PAGE EXTRACT ▸
|---|

Sell me on ACTA: Noble Armada

Pavic

Mongoose
I am a first time poster looking at my first Mongoose product, but I am having some doubts about taking the dive.

First and foremost, I was not sure whether to put this in General or the ACTA: Noble Armada section, but given the content of the post, I felt the overall conversation would likely be more general than Noble Armada specific. How is that you ask, especially when the title is about selling me on Noble Armada? Well, let me tell you....

I have been tabletop gaming for over 15 years now, primarily Warhammer Fantasy, though I have dabbled in 40K, Battlefleet Gothic, and Malifaux. I have always loved spaceship combat, and I loved Battlefleet Gothic, but as GW does, this game has essentially been thrown under the bus as a "specialist" game. Now I am looking for a game to scratch my itch, and Noble Armada is currently the front runner, with Firestorm Armada close behind. However, I have some doubts about Noble Armada, so I am bringing them to the folks who should know best.

First, with the approach of ATCA: Star Fleet, I have to say I am absolutely terrified that all support for Noble Armada will simply dry up, let alone the player base, which does not seem to be especially large at this time. There are simply a ton of Star Fleet fans out there and the game will without a doubt be more profitable than Noble Armada. While I see that Mongoose has a nice list of upcoming releases for Noble Armada, it would be easy to simply slow up the support for Noble Armada and wind it down completely. This has of course happened in the past with B5, but having been an avid fan of Decipher's Star Wars CCG, I have been on the losing side of a license fight before, and I imagine that this is simply what occurred with B5 despite Mongoose's best intentions. So, assuming that Star Fleet is as successful as I imagine, what are the chances that Noble Armada will simply fade away? Are there any significant licensing issue for Noble Armada that could crop up in a few years time? On a side note, I have zero interest in Star Fleet. I want my fighters and carriers, not just a bunch of cruisers.

Second, I have just seen a lot of anger at Mongoose over how ACTA: B5 was handled. While I don't think this is Mongoose's fault, from what I can tell it has basically stopped anyone from investing in Noble Armada, even though on multiple boards people have commented that the rules are much better and the game is solid. However, many of these angry people have also indicated that they will dive into Star Fleet, even though Mongoose is involved, which only strengthens my belief the Star Fleet will come out ahead and Noble Armada will fall. So, in terms of players, how widespread is Noble Armada? Could I walk into a gaming store in most major US cities and find the game? I realize that this is not exactly fair to ask and might not really be something that can be answered, but if folks can just mention where there gaming group is located, it might relieve some of my fears.

Lastly, Firestorm Armada is the runner up for me at the moment. I don't like the ships as much, and I hate all the damn tokens that appear to be required, but that won't stop me from making FA my space combat game if I think Noble Armada won't stick around.

So now it is up to you folks. Tell me why I should buy in to Noble Armada and subsequently pull in all of my gaming friends.
 
Funny you mention fighters and carriers; they have been a big point of divergence between two of the games that ACtA:SF has to draw from setting-wise.

In Star Fleet Battles, there is a wide range of carriers (and gunboat tenders) for several empires; and a range of metal miniatures to support at least some of them. In Federation Commander, there are no "true" carriers; only one Alpha Octant power (the Hydran Kingdom) uses any sort of fighter type, and even then only because they operate a hybrid carrier doctrine as standard. (There may one day be a "Borders of Madness" product which will allow for limited carrier operations in the FC system, but BoM items will be strictly divided from "vanilla" FC in terms of what will be considered part of the main game.)

|---|

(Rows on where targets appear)
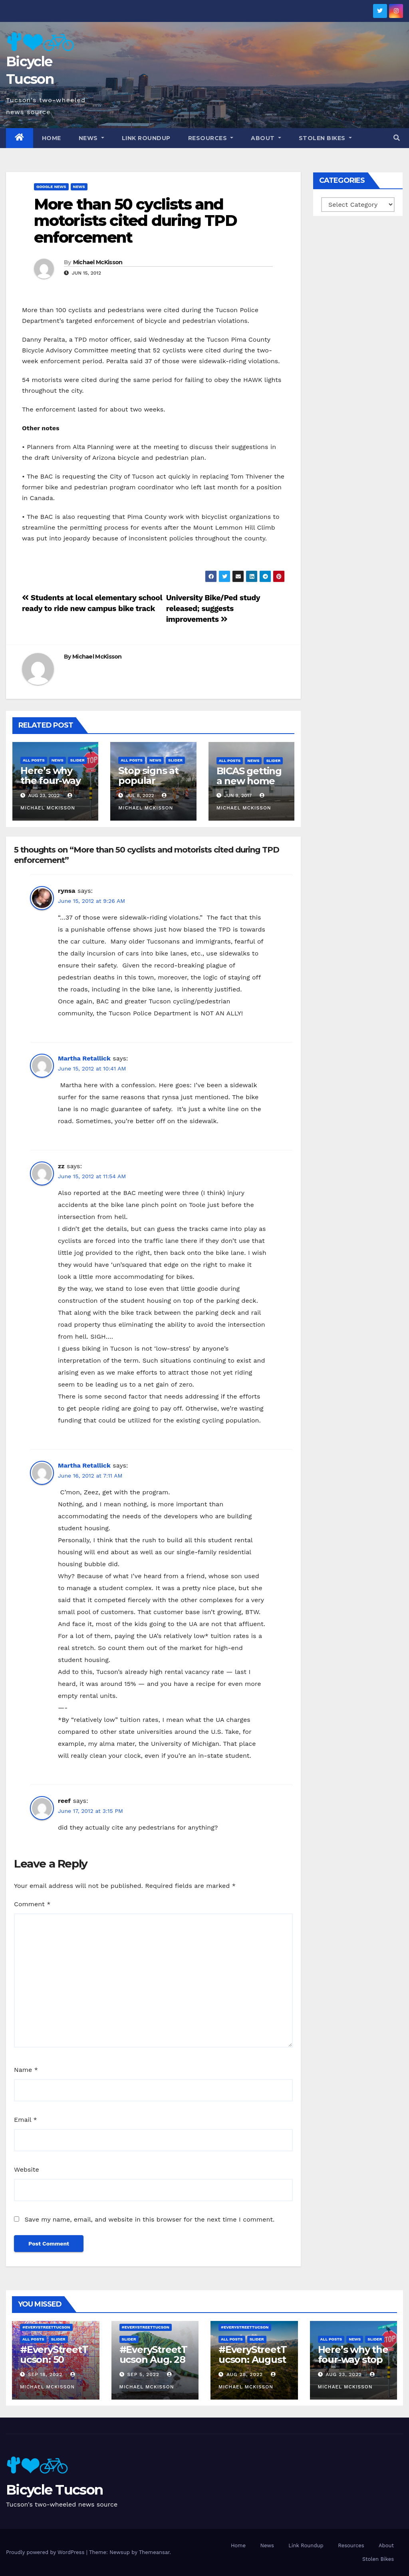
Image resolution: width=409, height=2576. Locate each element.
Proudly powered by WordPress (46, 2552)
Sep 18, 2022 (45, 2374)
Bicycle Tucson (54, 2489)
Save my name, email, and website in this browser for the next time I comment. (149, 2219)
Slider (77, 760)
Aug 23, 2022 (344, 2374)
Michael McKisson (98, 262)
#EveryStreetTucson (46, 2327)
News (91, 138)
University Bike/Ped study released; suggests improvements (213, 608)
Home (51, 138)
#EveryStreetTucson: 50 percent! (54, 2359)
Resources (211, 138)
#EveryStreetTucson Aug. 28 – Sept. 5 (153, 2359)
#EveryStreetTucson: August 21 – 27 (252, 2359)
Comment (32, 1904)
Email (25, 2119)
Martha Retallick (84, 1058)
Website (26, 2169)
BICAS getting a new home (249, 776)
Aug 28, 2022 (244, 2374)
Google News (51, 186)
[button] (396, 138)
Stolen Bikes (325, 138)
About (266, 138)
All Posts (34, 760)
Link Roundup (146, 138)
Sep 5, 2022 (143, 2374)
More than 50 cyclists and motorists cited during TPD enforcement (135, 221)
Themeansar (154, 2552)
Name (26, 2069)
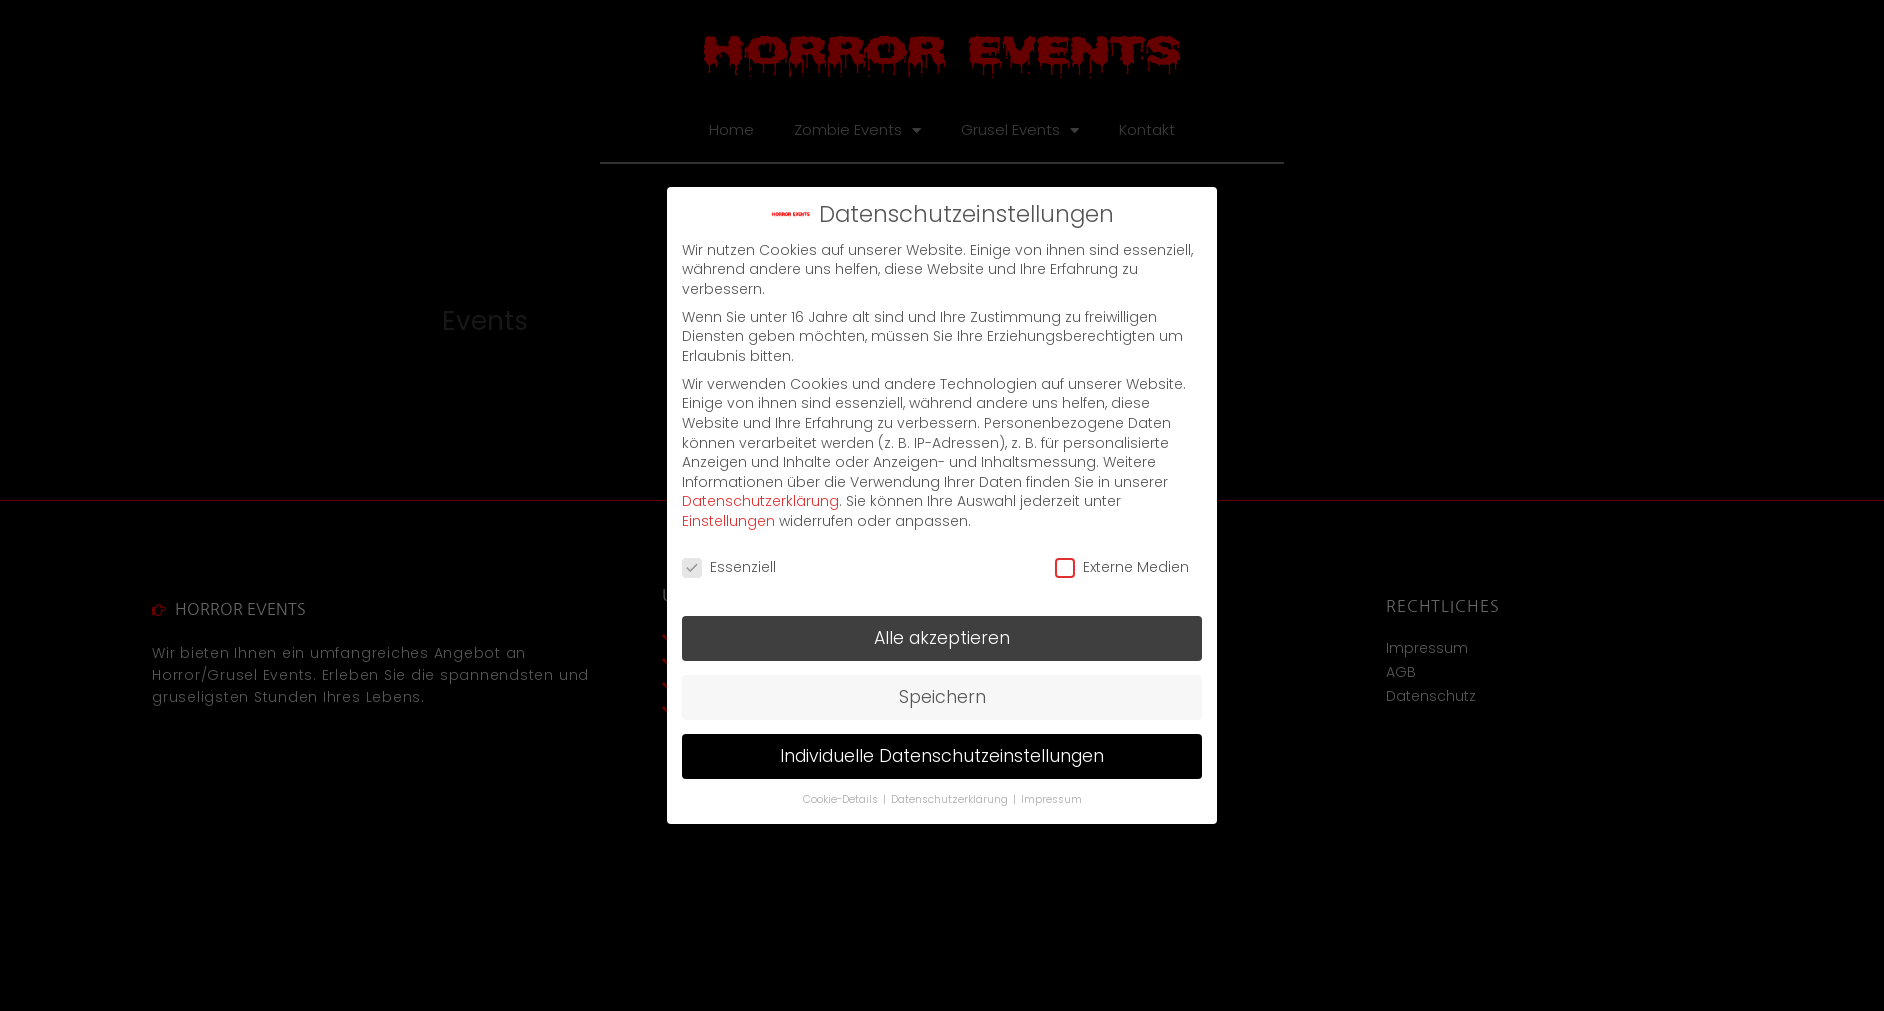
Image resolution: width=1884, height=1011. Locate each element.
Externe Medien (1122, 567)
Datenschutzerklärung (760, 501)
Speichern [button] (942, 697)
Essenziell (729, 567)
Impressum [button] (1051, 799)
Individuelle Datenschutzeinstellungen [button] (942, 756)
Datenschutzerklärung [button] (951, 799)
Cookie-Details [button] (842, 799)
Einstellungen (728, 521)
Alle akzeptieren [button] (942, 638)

|---|

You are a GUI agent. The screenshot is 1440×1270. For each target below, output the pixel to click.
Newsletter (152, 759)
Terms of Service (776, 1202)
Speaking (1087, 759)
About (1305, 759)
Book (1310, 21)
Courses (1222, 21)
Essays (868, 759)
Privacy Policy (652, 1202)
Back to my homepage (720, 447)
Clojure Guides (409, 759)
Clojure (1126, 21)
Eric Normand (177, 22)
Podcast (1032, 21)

|---|

WHAT YOU ARE ASKED TO DO ▸
Please continue the forum thread about ACTA: Noble Armada, picking up right after its last sentence.

RESPONSE TO THE TASK ▸
So far, the Starmada conversion of the Star Fleet Universe follows the FC way of doing things; it's not been confirmed whether or not there will be a carrier module for that engine (though one could imagine that carrier operations would be more straightforward there than in SFB).

If ACtA:SF will also follow the FC model for the foreseeable, the same will be true here; though, one day, if the demand is there at some point, who knows?

(In saying that, I would strongly suspect that there would be many who would not want to see carriers or gunboat tenders brought into A Call to Arms. For my own part, I'm on the fence about whether or not it would be a good idea... but then, it's likely to be a long time before we actually get to such a point.)
 
Ugg...

I really don't like this question, possibly because it so closely resembles my own personal concerns for the game. I'm currently Invested to the hilt in Noble Armada. Its built on a very solid mechanic that has been well tested. However the game is a little bland at the moment, but this is due to the fact the game is less than six months old as far as release date goes. There are five additional fleets planned one of which has been released, one will be announced in just a few more days and the other three will follow between now and December.

Support will follow the players naturally. But I'm seriously afraid that ACTA's: Star Fleet is going to stomp it to death before it reaches its first birthday with size fourteen boots! Its not that NA is in anyway a bad game, but lets not kid ourselves here, very few people have ever heard of Noble Armada. But most of us over the age of thirty know what Star Trek is, and a whole new generation is starting to figure it out!

So it comes down to this...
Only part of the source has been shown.